Eliza's Story: 

Ashland High School graduate films documentary about young lady with Down syndrome who was dropped from SOU course

By for the Tidings Posted: 2:00 AM May 19, 2011

When Chapman University filmmaking student Ruby Stocking graduated from Ashland High School in 2008, she had never met Eliza Schaaf, a classmate with Down syndrome.

Three years later, Schaaf's battle to attend a ceramics course at Ashland's Southern Oregon University became the topic of a documentary by Stocking and three other students at Chapman in Orange, Calif.

"Originally, going into the project we were hoping to make a film about SOU and its impact on Eliza having been withdrawn from the ceramics course," Stocking said. "We just realized there was a greater story within the SOU clash with Eliza, that story being inclusion and whether or not someone who is disabled should be included in society or whether they should be separated."

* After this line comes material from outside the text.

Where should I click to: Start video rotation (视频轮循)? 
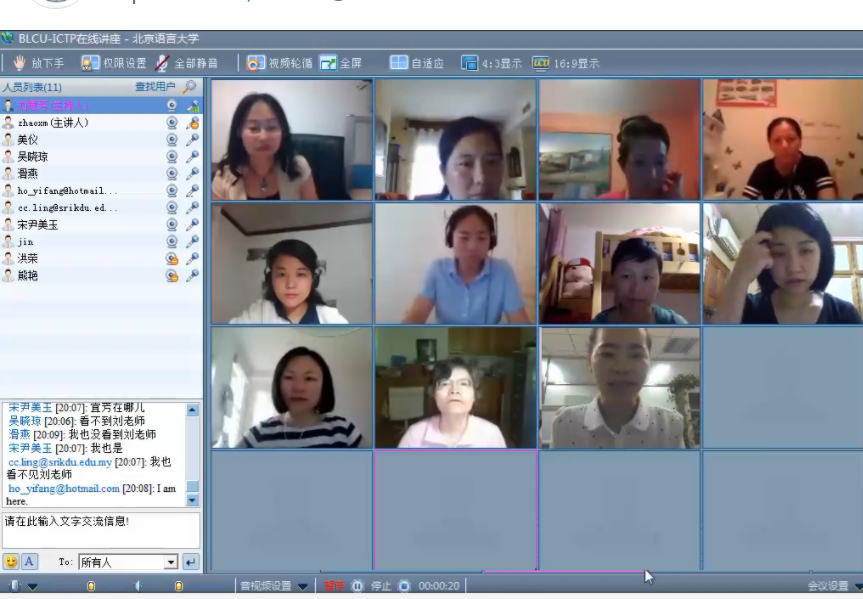click(x=256, y=63)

The documentary, which will be screened at 6 p.m. Wednesday, June 1, at Ashland High School's Mountain Avenue Theater, has been nominated for the university's Dodge College of Film and Media Arts Cecil Award for Best Documentary. It also will be entered into at least five film festivals.

Last fall, Schaaf enrolled in a college-level ceramics class as a nonadmitted student at SOU. Nonadmitted students may enroll in up to eight credits of classes but don't earn credit toward a degree. Midway through, the SOU administration decided to drop Schaaf from the class.

The university said Schaaf required excessive supervision and one-on-one attention that limited the instructor's ability to interact with the rest of the class. Schaaf's classmates signed a petition stating that Schaaf did not interfere with their ability to learn and asking that she be reinstated.

Schaaf's family has appealed the decision to the Oregon University System, which so far has upheld it.

Stocking heard about the story from a friend on Facebook around the time when she and classmates Bobby Moser, James Parker and Virginia Thomasi were looking for a topic on which to make a documentary for their Chapman class called Community Voices.

The documentary project was expected to highlight a social justice issue for an Orange County organization. The Dhont Family Foundation funds the student-made documentaries each year.